La trayectoria de Nani Roma está marcada por la superación constante. Campeón del Rally Dakar en motos y coches, el piloto catalán ha demostrado a lo largo de los años que los límites están para romperse. Tras un periodo especialmente duro, Nani Roma ha regresado al Dakar «con todas las fuerzas y con la intención de llevarse el trofeo Tuareg a casa». Su ausencia en competiciones recientes estuvo motivada por una enfermedad grave: en 2023 le diagnosticaron un cáncer de vejiga, del que hoy está recuperado. Apenas un año después, su hijo sufrió un accidente que le provocó la pérdida de movilidad en las piernas. Aun así, Roma no se detiene. Ni las motos, ni los coches, ni la enfermedad han conseguido frenarlo. Es una persona constante, luchadora y difícil de vencer.

La mansión del siglo XVI de Nani Roma en plena naturaleza
Lejos del desierto y del ruido mediático, Nani Roma ha encontrado su centro vital en una masía histórica del siglo XVI, situada cerca de Santa María de Merlés, rodeada de campos, bosques y vegetación. Nacido en Folgueroles (Osona), el piloto decidió adaptar su vida al campo. Nada más entrar en la masía, el visitante se encuentra con todos los trofeos de su carrera y con el chasis de la moto con la que se proclamó campeón en África hace 13 años. Para él y su familia, esta casa no es sólo una vivienda: es un lugar cargado de significado, casi un santuario personal.
«Este sitio es muy importante para mí. Me gusta estar aquí porque tengo un poco lo que es mi vida y la sensación de libertad. Vivimos tranquilos».
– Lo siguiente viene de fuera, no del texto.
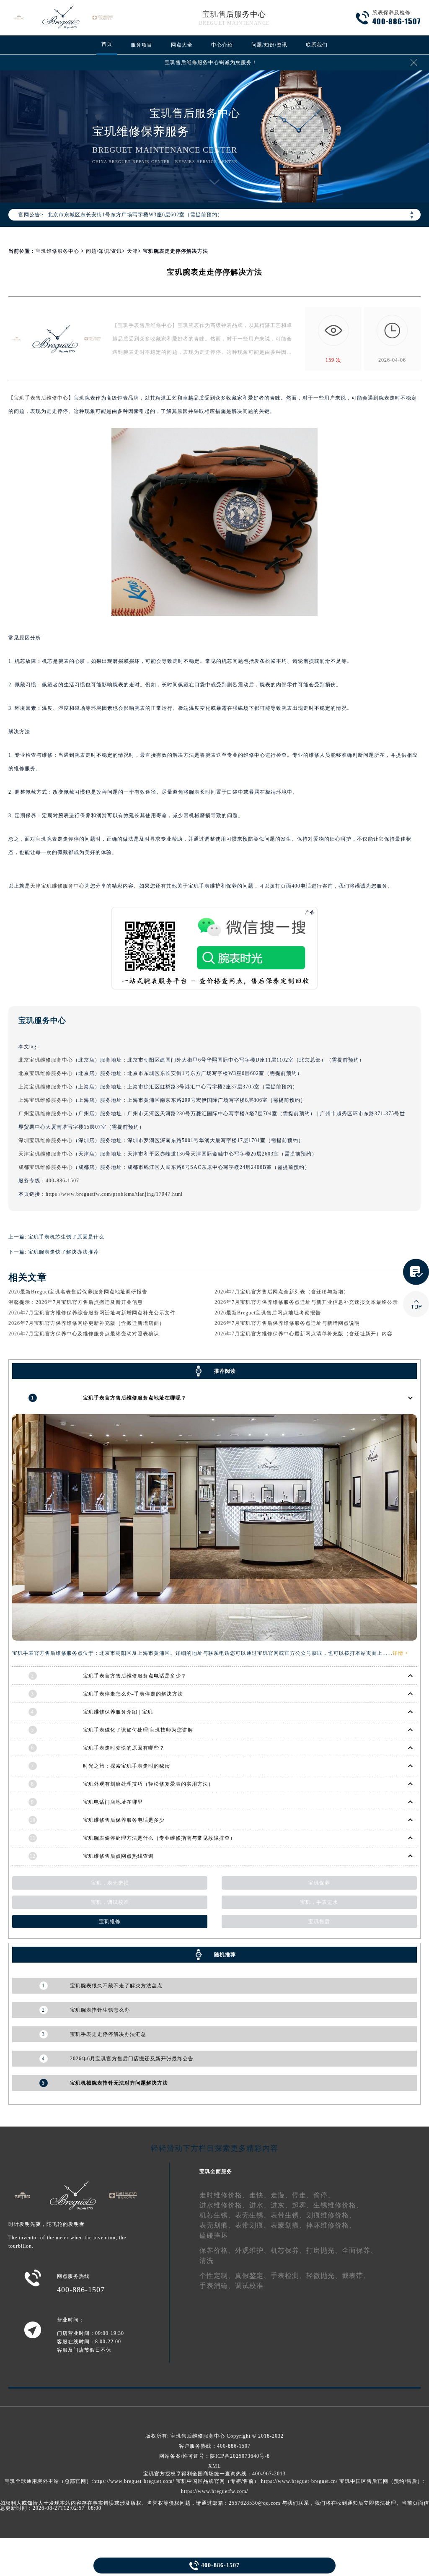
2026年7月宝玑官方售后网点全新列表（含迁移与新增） (281, 1292)
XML (214, 2466)
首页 (106, 44)
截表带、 (356, 2275)
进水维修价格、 (224, 2205)
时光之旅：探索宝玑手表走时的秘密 (126, 1766)
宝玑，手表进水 (319, 1902)
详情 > (400, 1653)
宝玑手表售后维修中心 (41, 398)
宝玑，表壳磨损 (110, 1883)
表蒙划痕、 (288, 2225)
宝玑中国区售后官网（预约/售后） (381, 2481)
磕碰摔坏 (213, 2235)
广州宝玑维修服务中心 (45, 1114)
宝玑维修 (110, 1921)
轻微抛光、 (324, 2275)
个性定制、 (217, 2275)
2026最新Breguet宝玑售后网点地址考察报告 (267, 1313)
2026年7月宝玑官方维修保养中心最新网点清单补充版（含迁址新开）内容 (303, 1334)
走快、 (260, 2195)
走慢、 (281, 2195)
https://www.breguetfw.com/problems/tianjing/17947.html (114, 1194)
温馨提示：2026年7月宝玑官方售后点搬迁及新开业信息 (75, 1302)
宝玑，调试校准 (110, 1902)
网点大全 (182, 45)
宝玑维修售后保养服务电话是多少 (124, 1820)
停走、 (302, 2195)
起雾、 (302, 2205)
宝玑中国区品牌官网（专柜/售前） (217, 2481)
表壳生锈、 (253, 2215)
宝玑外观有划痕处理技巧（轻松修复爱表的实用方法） (148, 1784)
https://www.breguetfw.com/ (214, 2491)
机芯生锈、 (217, 2215)
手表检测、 (288, 2275)
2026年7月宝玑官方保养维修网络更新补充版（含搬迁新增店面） (86, 1323)
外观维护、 (253, 2250)
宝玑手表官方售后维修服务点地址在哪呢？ (134, 1398)
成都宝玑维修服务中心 (45, 1167)
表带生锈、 (288, 2215)
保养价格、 (217, 2250)
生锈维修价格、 (338, 2205)
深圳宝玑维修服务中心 (45, 1140)
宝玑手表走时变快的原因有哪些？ (124, 1748)
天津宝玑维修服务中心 (57, 886)
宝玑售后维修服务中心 (198, 2436)
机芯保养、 (288, 2250)
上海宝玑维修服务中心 (45, 1087)
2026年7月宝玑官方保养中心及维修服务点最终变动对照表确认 (83, 1334)
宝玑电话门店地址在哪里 (113, 1802)
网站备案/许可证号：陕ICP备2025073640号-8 (214, 2456)
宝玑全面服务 (215, 2171)
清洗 (206, 2260)
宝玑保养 (319, 1883)
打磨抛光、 (324, 2250)
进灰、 (281, 2205)
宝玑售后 (319, 1921)
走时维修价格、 (224, 2195)
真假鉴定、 (253, 2275)
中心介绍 (222, 45)
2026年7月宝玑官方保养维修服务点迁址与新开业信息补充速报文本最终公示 (306, 1302)
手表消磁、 (217, 2285)
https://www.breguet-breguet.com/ (133, 2481)
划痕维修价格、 (331, 2215)
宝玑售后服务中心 (234, 14)
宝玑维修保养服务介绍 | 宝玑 (118, 1712)
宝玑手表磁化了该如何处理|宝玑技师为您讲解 (138, 1730)
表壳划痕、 (217, 2225)
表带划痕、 (253, 2225)
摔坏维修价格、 (331, 2225)
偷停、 (324, 2195)
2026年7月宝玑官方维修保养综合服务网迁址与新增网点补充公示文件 (92, 1313)
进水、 (260, 2205)
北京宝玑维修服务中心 (45, 1060)
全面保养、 (359, 2250)
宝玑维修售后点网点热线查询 (118, 1856)
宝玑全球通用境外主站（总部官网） (48, 2481)
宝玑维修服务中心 (57, 251)
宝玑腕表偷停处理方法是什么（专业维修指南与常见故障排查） (159, 1838)
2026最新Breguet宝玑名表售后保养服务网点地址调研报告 (77, 1292)
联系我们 (317, 45)
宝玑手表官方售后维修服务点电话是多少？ (134, 1676)
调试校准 (249, 2285)
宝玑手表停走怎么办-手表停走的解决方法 (133, 1694)
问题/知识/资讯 (269, 45)
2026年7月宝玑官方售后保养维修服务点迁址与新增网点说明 (287, 1323)
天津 (132, 251)
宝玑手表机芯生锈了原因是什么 (66, 1237)
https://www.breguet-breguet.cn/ (299, 2481)
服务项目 (141, 45)
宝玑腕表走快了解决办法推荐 (63, 1252)
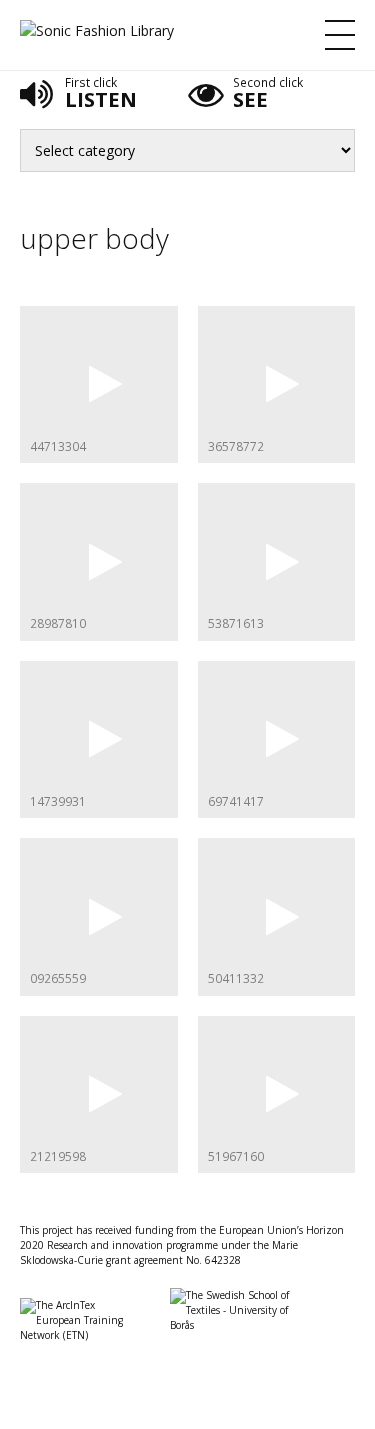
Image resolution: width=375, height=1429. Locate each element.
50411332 (236, 978)
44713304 (58, 446)
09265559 (58, 978)
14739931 (58, 801)
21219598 (58, 1156)
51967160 (236, 1156)
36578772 (236, 446)
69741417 (236, 801)
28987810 (58, 623)
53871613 (236, 623)
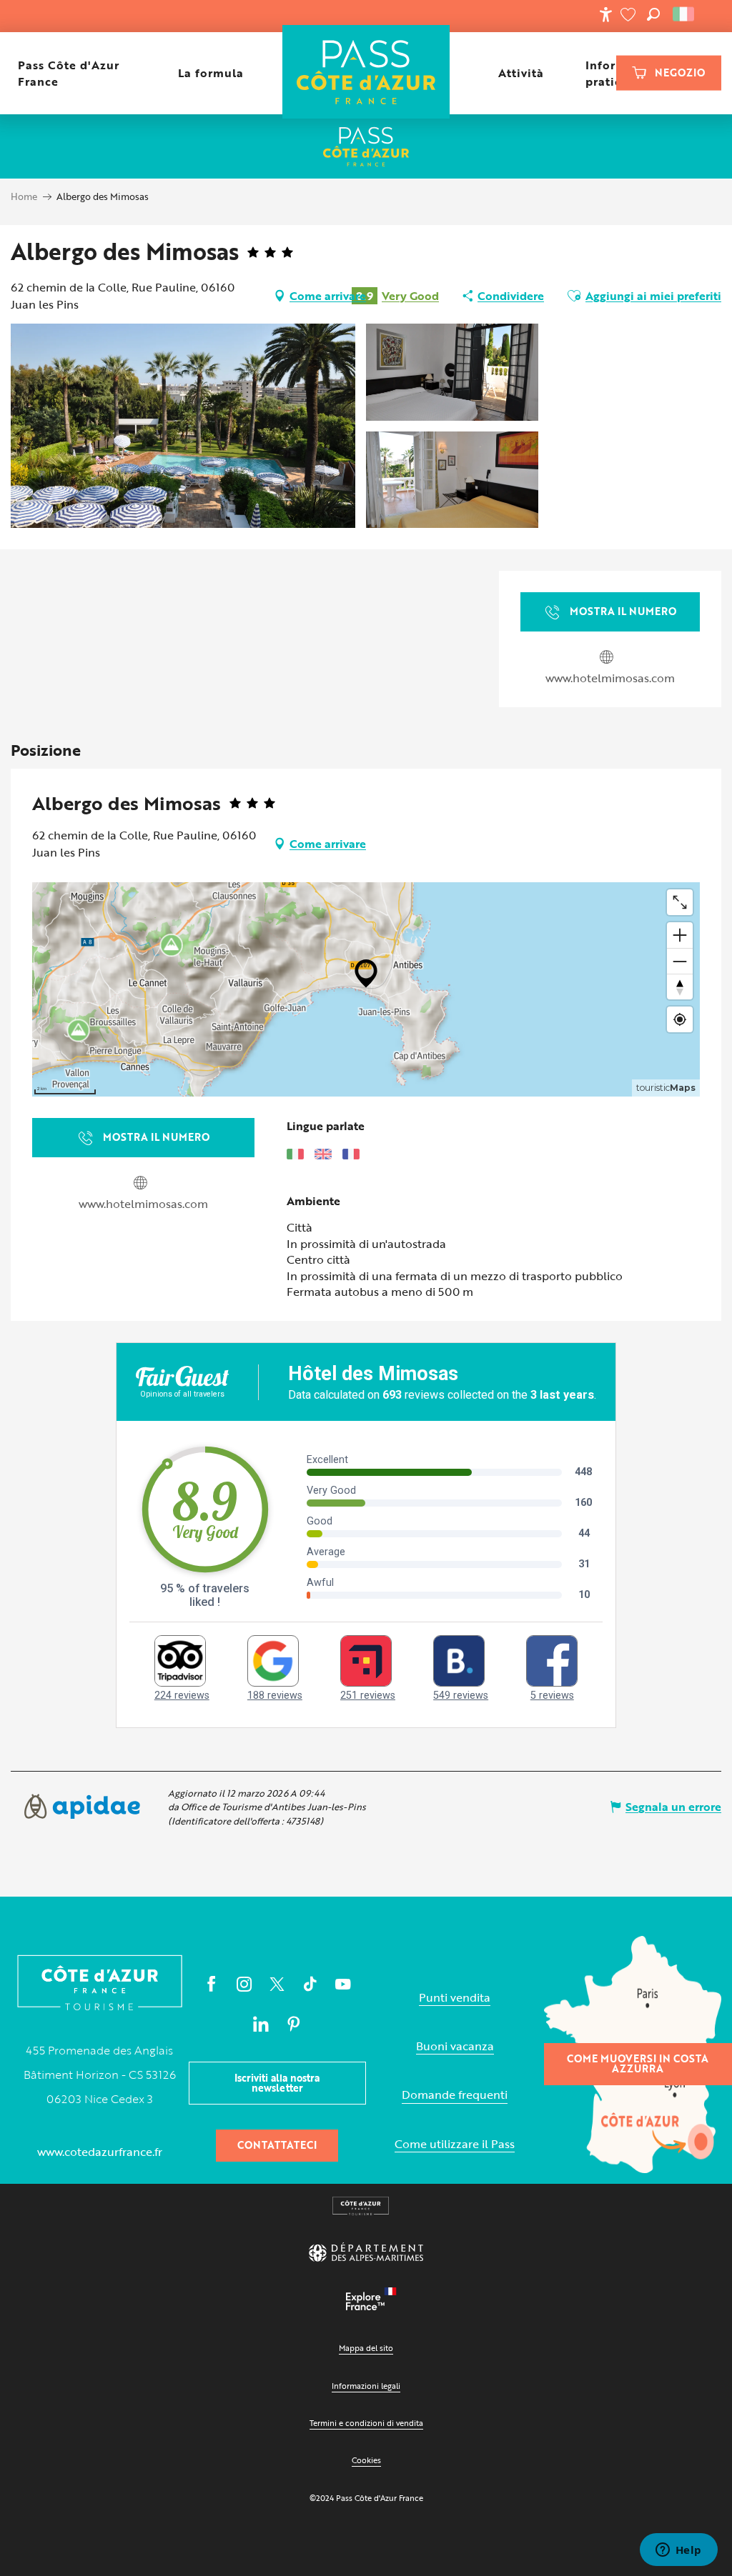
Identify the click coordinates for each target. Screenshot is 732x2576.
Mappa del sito (366, 2348)
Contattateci (277, 2144)
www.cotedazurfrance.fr (99, 2151)
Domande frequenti (455, 2095)
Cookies (366, 2460)
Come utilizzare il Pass (455, 2144)
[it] (684, 14)
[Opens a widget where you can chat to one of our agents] (678, 2551)
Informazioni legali (366, 2386)
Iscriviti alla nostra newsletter (277, 2082)
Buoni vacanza (455, 2046)
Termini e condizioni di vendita (366, 2423)
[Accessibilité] (605, 14)
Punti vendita (454, 1998)
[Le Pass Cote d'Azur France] (366, 73)
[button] (653, 14)
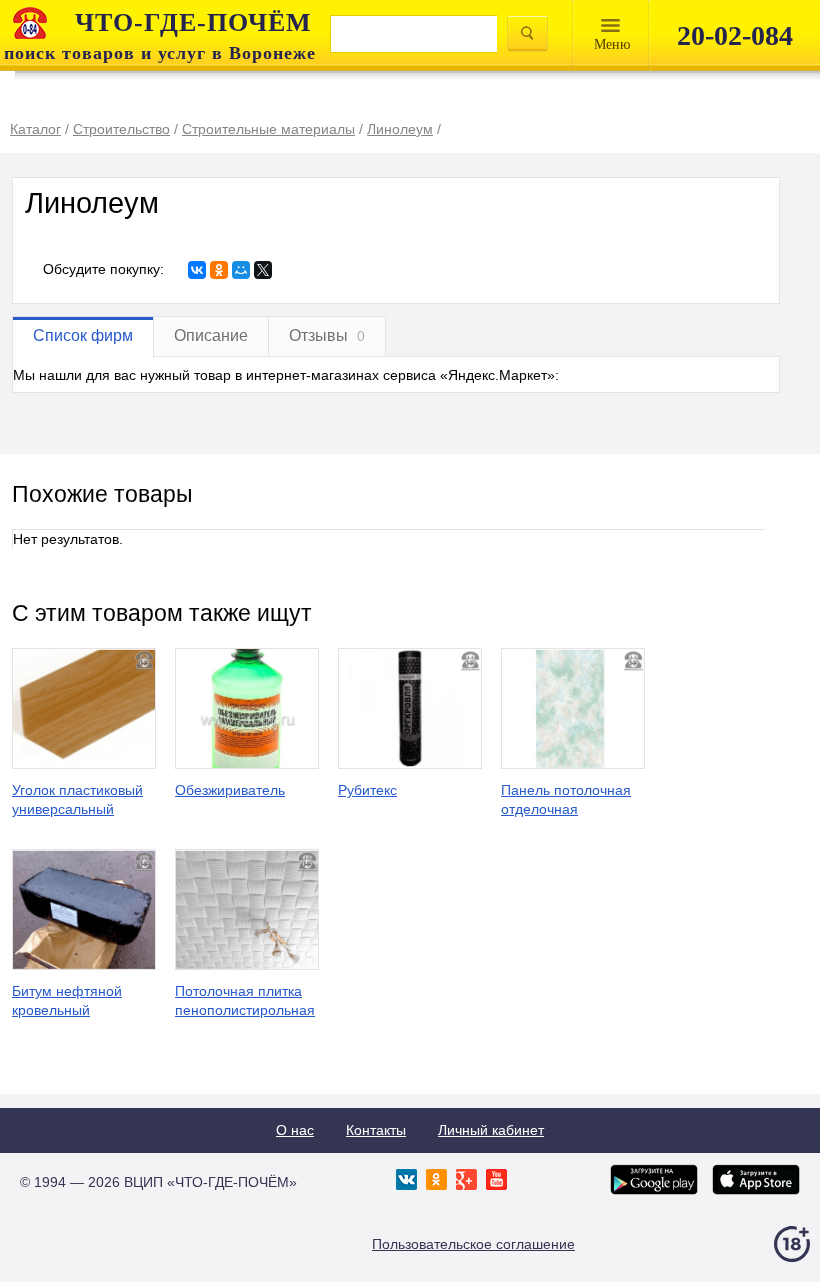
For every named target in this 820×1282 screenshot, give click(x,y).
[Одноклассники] (219, 270)
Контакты (376, 1130)
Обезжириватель (230, 790)
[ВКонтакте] (197, 270)
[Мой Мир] (241, 270)
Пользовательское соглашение (473, 1244)
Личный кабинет (491, 1130)
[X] (263, 270)
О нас (295, 1130)
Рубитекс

Roma encuentra un paralelismo claro entre su hogar y su vida profesional. El campo, como el desierto, representa espacio, normas y libertad al mismo tiempo.
«Asemeja a mi vida profesional, al hecho de correr en un desierto en el que tienes que seguir las reglas, pero eres libre y tienes espacio».

Esa necesidad de amplitud y contacto con la naturaleza es compartida con su esposa, Rosa.
«Tanto a mí como a Rosa nos hace falta espacio en la vida y aquí lo tenemos. No molestamos, vamos en moto, podemos ir vestidos como queramos… es un poco el reflejo de lo que nos gusta».
La relación de Nani Roma con la naturaleza es profunda y diaria. En este entorno ha encontrado la tranquilidad que necesita para equilibrar cuerpo y mente. Le apasionan los animales, el bosque y el trabajo manual.
«Cuando estoy aquí me gusta estar en el bosque, limpiarlo y cortar árboles. Aquí cerca tenemos encinas centenarias y me gusta mucho cuidarlas, arreglarlas y dejarlas bonitas».
No es raro verlo cortando el césped, trabajando en el jardín o subido al tractor. Para él, esa rutina forma parte de su bienestar.
Desde el punto de vista patrimonial, una masía del siglo XVI, bien conservada y rodeada de terreno, puede situarse en una horquilla de valor aproximada entre 800 000 y 2 000 000 de euros, dependiendo de su estado, superficie y ubicación. Sin embargo, para Roma su valor es incalculable.
«Lo importante es encontrar la vida que uno quiere. Hay gente que aquí se ahogaría porque te tienes que adaptar, pero para mí es ideal».
Así, la masía de Nani Roma se convierte en el reflejo perfecto de su carácter: libre, resistente y profundamente conectado con la tierra.